Aqilah Rahman
The number of migrants worldwide has been steadily increasing over the past decades, from 173 million in 2000 to 281 million in 2020. In May 2022, the Office of the United Nations High Commissioner for Refugees (UNHCR) reported over 100 million were forced to flee due to war and conflicts.
As the number continues to rise, many refugees and migrants face poorer health outcomes than the host populations, according to a recent World Health Organization (WHO) report.
The World Report on the Health of Refugees and Migrants is the first to offer a global review of health and migration. While health outcomes are influenced by a wide range of factors, refugees and migrants face additional determinants such as precarious legal status; discrimination; language and financial barriers; lack of information about health entitlements; low health literacy; and fear of detention and deportation.
Compared with workers in the host population, migrant workers are less likely to use health services and more likely to have had an occupational injury. It is common for migrants to have what are called 3D jobs – dirty, dangerous and demanding – and in high-risk sectors with a low pay and poor working conditions.
According to a study based in the WHO European region, the most commonly reported work-related health problems among refugee and migrant workers are related to musculoskeletal, respiratory and mental health. Numerous other studies from China, Hong Kong Special Administrative Region and the United States have also shown more occupational fatalities among migrant workers compared with the host populations.
Male migrants tend to work in high-risk sectors and have higher rates of workplace injury. In a recent meta-analysis of over 12,000 migrants across 13 countries and territories of the WHO European region, almost half have had at least one occupational injury.
In the WHO Apart Together survey of 30,000 refugees and migrants globally, refugees and migrants reported that the pandemic significantly affected their work, personal safety, as well as their social and mental well being. Among those who reported the worst impacts are homeless refugees and migrants, refugees and migrants living in insecure accommodation or asylum centres, and irregular migrants.
The same groups, as well as respondents without any schooling, were also less likely to seek healthcare for suspected COVID-19 symptoms. Financial constraints and fear of deportation were reported to be the main reasons for not seeking healthcare.
Refugees may also have limited access to medication, particularly in refugee camps. Common reasons include supply chain difficulties, costs, lack of adequate diagnostics and medication, and discrimination, which may lead to self-medication or usage of non-prescribed medicines/antibiotics.

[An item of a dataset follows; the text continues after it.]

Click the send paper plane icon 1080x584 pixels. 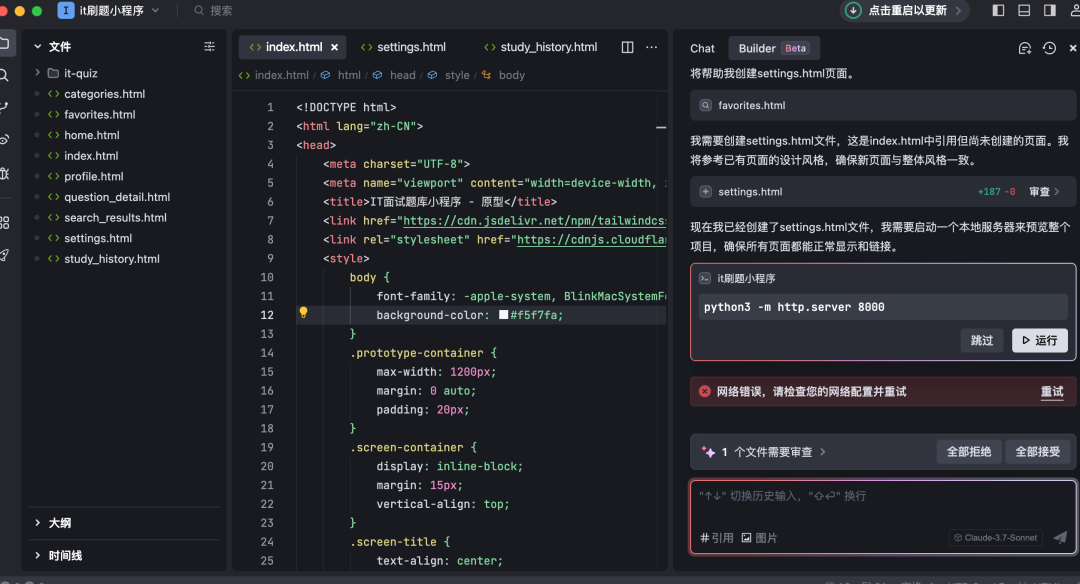pyautogui.click(x=1060, y=538)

Vaccination coverage policies for refugees and migrants vary widely. In some cases, vaccination coverage among refugees and migrants may be low. However, a number of countries have encouraged refugees and migrants to get tested for COVID-19 regardless of their status, be vaccinated and seek healthcare, as well as improving access to health services beyond COVID-19.

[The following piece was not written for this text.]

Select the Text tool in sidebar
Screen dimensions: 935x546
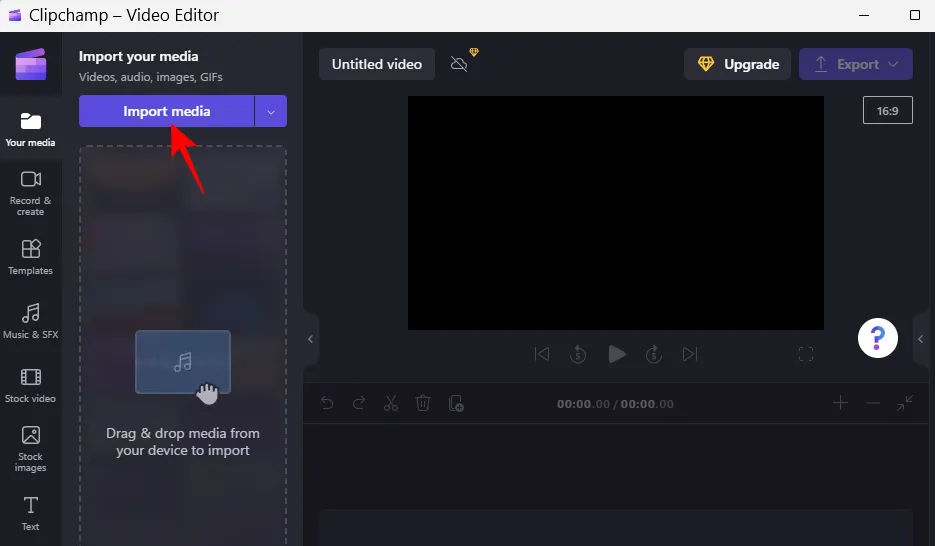[30, 512]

Non-communicable diseases (NCDs), such as hypertension, diabetes and cardiovascular diseases are a significant health burden for all populations including refugees and migrants around the world. These are linked to longer residence in the host country, particularly middle and high income countries. Cancer is often diagnosed at later stages among refugees and migrants, while diabetes and hypertension are undiagnosed longer compared to the host population.
With regards to mental health, participants in the WHO Apart Together survey reported their mental health was significantly impacted by the pandemic and lockdowns. About half of respondents reported higher levels of symptoms of depression, worry, anxiety and loneliness, while 20 per cent reported an increased use of drugs and alcohol.

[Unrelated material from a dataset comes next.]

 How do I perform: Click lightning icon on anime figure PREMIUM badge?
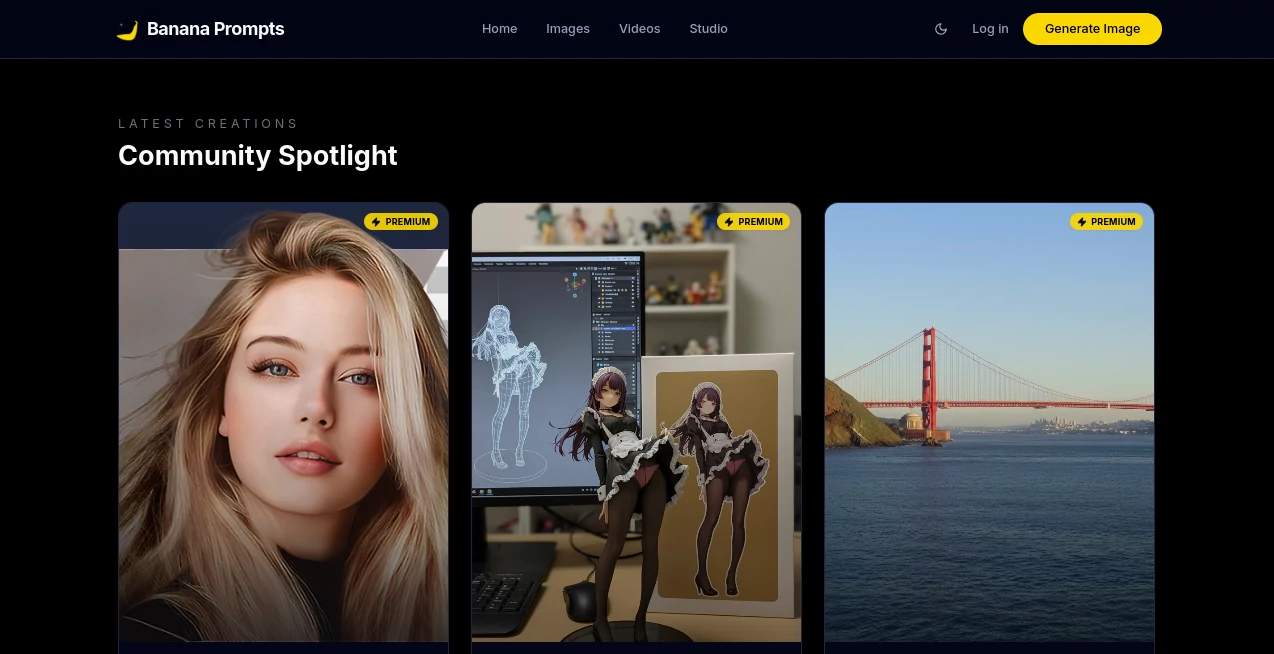pos(730,222)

Refugees and migrants may have access to health services but this may vary depending on their status. According to data collected between 2018 and 2021 across 84 countries, refugees and migrants in half of the countries have access to all government-funded health services regardless of their migratory status. Meanwhile, 37 per cent have access to all services depending on their migration status, and eight per cent have access to emergency health care services only. The remaining five per cent do not have access to any healthcare services.
Two of the report’s key findings are the lack of comparable data across countries and over time on refugee and migrant health and the lack of disaggregation according to migratory status. The data should include information about health status, migratory status, and the socioeconomic and environmental determinants of health in which these operate to accurately assess the health status of refugees and migrants.